We have recorded the Doppler profile of a well-isolated rovibrational line in the ${\nu }_2$ band of ${}^{14}\mathrm{NH}_3$. Ammonia gas was placed in an absorption cell thermalized by a water-ice bath. By extrapolating to zero pressure, we have deduced the Doppler width which gives a first measurement of the Boltzmann constant $k_B$ by laser spectroscopy. A relative uncertainty of $2\times {10}^{-4}$ has been obtained.
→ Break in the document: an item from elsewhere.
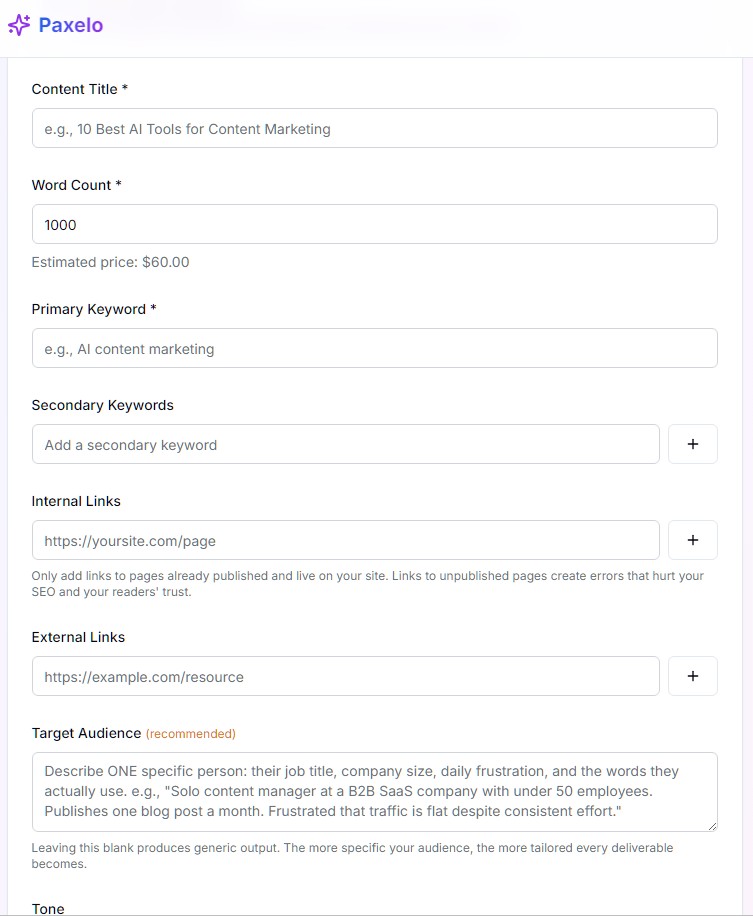Click the plus icon to add an external link
This screenshot has width=753, height=916.
coord(692,675)

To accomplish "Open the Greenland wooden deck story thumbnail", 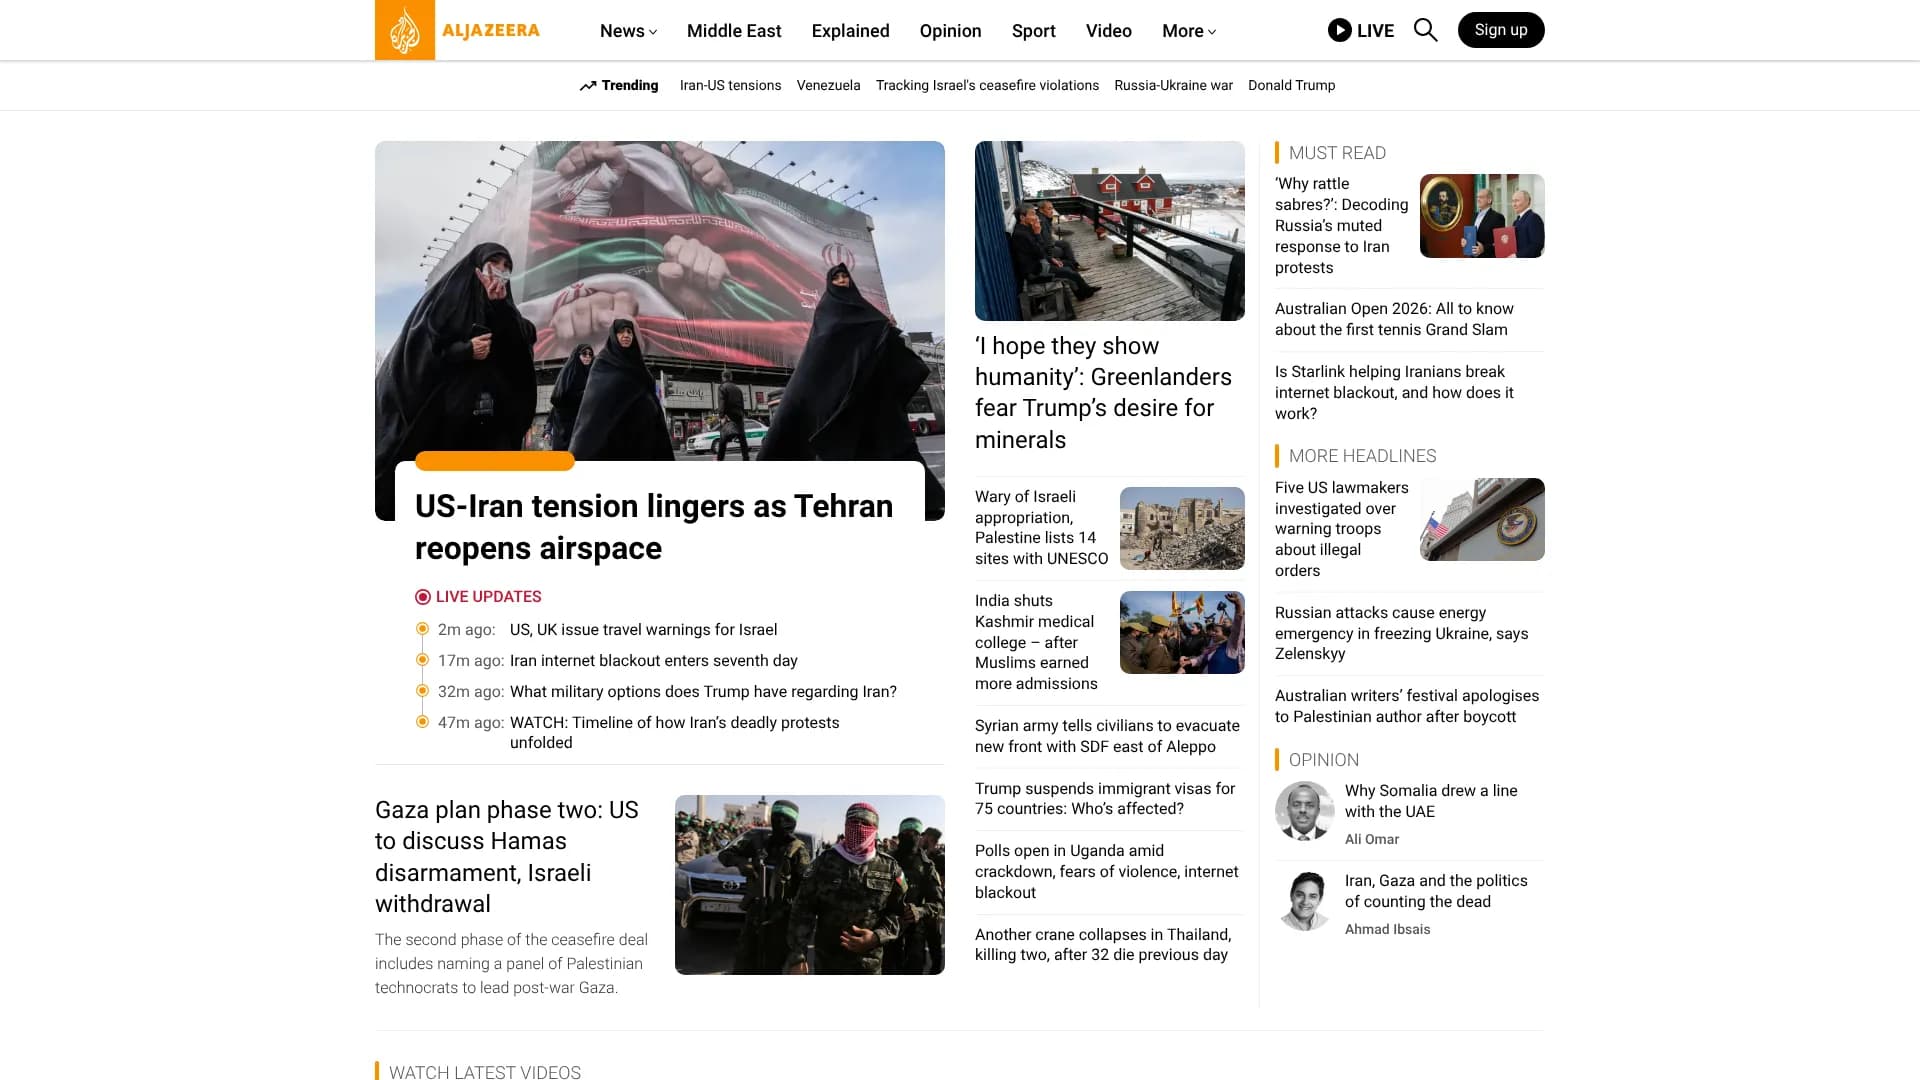I will click(1109, 231).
The present determination should be significantly improved in the near future and contribute to a new definition of the kelvin.

Figure 1

Experimental setup. $f=8\mathrm{kHz}$, $f_1=17\mathrm{kHz}$, $f_2=1.7\mathrm{kHz}$, $f_3=2.2\mathrm{kHz}$. Only the sideband ${\nu }_{\mathrm{SB}}$ from the EOM is kept after filtering for recording the ${\mathrm{NH}}_3$ absorption profile.

Figure 2

Series of absorption spectra at different pressures.

Figure 3

Linear regression of the $1/e$ half-width of the absorption line which gives an extrapolated value at zero pressure: 49.883 1(47) MHz.